Exercise directions:
Output the full listing below exactly, without the pictures.

------------------------------------------------------------

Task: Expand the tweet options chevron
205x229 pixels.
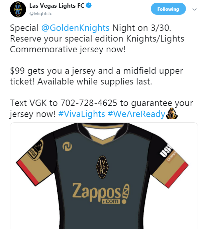Action: coord(195,9)
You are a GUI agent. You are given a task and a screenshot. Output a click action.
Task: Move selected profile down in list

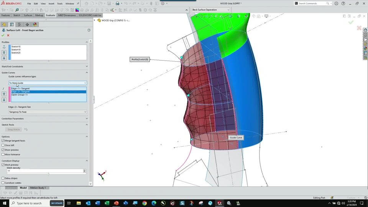pos(4,58)
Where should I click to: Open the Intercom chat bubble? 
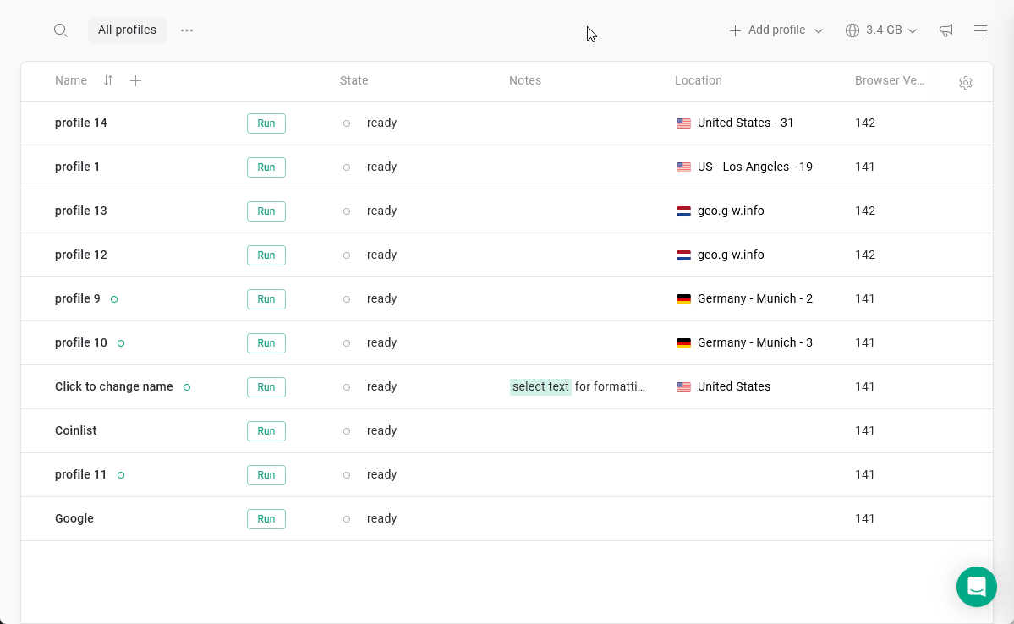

------------------------------------------------------------

Answer box:
Task: Expand the tweet options chevron
205x229 pixels.
Action: coord(195,9)
You are a GUI agent. You are given a task and a screenshot. Output a click action.
Task: Move selected profile down in list

pos(4,58)
Where should I click to: Open the Intercom chat bubble? 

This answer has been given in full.